“And þerfore seythe Seneca”: The Reception of the Epistulae Morales ad Lucilium in Middle English Sermons
DOI:
https://doi.org/10.14672/fg.2860Keywords:
Epistulae Morales ad Lucilium , Seneca, sermonsAbstract
A practice shared by late medieval Christian preachers in their sermons was to resort to some auctoritates in order to support their arguments and provide tropological readings of the Bible. Such auctoritates were not confined to Scriptures or patristic literature but include texts from classical antiquity. Among the classical authors, Seneca was widely appreciated for his positions on ethical issues, which are exemplified in his Epistulae Morales ad Lucilium, and which often align with Christian beliefs.

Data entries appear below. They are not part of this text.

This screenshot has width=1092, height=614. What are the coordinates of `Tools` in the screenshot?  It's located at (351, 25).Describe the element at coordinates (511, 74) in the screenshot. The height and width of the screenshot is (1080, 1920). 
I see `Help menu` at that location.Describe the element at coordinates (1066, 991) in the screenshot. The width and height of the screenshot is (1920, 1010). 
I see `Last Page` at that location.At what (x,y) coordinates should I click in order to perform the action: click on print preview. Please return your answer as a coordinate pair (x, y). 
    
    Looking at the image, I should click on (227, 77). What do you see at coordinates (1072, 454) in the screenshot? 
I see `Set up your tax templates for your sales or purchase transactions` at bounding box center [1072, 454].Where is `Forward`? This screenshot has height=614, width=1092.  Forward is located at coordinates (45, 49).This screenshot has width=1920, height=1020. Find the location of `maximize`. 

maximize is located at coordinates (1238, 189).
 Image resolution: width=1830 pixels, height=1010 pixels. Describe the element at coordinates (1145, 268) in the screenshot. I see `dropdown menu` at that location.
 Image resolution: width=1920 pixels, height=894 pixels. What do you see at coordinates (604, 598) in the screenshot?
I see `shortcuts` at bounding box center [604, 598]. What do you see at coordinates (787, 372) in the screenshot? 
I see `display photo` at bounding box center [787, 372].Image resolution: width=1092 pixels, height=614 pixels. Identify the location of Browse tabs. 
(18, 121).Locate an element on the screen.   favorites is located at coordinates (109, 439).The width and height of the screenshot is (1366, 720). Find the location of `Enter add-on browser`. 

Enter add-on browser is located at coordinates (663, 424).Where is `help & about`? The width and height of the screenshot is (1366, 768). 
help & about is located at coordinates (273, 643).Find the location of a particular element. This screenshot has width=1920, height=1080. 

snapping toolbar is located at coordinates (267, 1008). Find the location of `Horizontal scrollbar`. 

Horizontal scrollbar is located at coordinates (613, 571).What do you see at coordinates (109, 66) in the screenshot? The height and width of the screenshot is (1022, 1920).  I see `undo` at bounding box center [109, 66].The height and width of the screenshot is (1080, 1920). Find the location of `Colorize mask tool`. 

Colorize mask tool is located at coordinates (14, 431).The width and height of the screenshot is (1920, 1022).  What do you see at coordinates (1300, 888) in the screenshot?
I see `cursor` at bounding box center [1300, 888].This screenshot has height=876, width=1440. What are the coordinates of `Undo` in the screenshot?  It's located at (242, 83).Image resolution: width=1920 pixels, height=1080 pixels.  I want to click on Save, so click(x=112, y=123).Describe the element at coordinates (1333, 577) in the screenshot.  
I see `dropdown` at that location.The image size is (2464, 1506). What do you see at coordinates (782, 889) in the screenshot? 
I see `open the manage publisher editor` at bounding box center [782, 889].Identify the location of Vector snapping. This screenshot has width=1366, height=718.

The present paper aims to investigate how Seneca’s thought was received by late medieval English preachers and adapted to the principles of Christian doctrine through the analysis of a selection of Middle English sermons preserved in two fifteenth-century manuscripts: London, British Library, Royal 18.B.xxiii and Oxford, Bodleian Library, e Musaeo 180. The authors of these collections reserve a space for Seneca’s voice in their sermons, either by quoting passages from the EM or by recounting the exempla reported by the philosopher himself in his letters to Lucilius. The analysis focuses on the modalities of reception of the principles of the Stoic philosophy by Christian preachers as well as on the stylistic strategies used to introduce passages from Seneca’s work.